Life is pretty good right now. So why would I feel anxious, overwhelmed and afraid? This is a question I’ve asked myself throughout my life. Sometimes there’s been a good reason for these feelings but more often lately, there is not.

And who knows why… Genetics. Environment. Trauma. Habit – a groove dug so deep in my brain that it would take more than a bump of a hand to send the needle sliding to a different beat. Hmmm, a record metaphor. I think I just dated myself.

Finding the why is futile and meaningless, at least that’s what I’ve come to believe. I’m not willing to waste any more time on it. Anyway, finding out why has been for other people’s sake, not mine. To explain and justify. To find understanding. To stop people from telling me to “Get over it.” Or accuse me of not trying. Or of doing this to myself.

In other words, this undetermined, unreasonable anxiety is a character defect that some weakness and flaw in me refuses to overcome.

I know the things I love doing — the things that get me outside in nature and engage me physically and mentally. The things where I feel connected to the bigger, natural world and its occupants.  I also know that some of the things I love doing mean facing fear, which generally comes from doubt in myself. Take horseback riding.

horse trail riding

Yesterday I went trail riding on my own. I’ve gone out alone once since I moved Luke to his new home. There were points during that ride and during many previous rides when I would see Luke’s head shoot up, feel his back drop and his muscles tense. Sometimes he will stop or he might start to nervously gait. If something really blows his mind, he might spin around to head back towards where we came from at a dead run.

These things don’t happen often, but they have happened. I’ve never gotten hurt by Luke through any of his panics.
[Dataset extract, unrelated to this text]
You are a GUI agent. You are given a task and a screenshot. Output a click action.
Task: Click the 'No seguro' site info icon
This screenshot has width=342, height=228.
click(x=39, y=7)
But as a I age, I’m not as confident in my physical strength and ability to ride out a storm, should one occur.

Riding past my fear means putting what I’ve learned from my meditation practice into play — deep breathing and relaxing my muscles from head to toe — not just for my own relaxation but so Luke doesn’t pick up any trepidation on my part.

To make an already long story shorter, Luke and I are both still alive. There were a few tense moments from the sound of a dirt bike on the other side of the river and, as we approached the trail head, we ran into a whole lot of horses, people,  and trailers. Luke heard them before we could actually see them, which was a big part of the problem.

Since we’ve been riding in arenas for the past four years, Luke is no longer used to so much commotion. But once we came out into the open, where he could see everything plainly, Luke relaxed and we calmly rode the rest of the way back to the barn.

After the ride, I felt happy, light, and kind of proud of myself and of Luke. I realized that what frightened Luke on the trail was not what he saw. It was what was out of site and unknown.

It’s the same for me. Which may be why I want to know and experience so many things. The broader I can make my view of the world, the less there is to fear.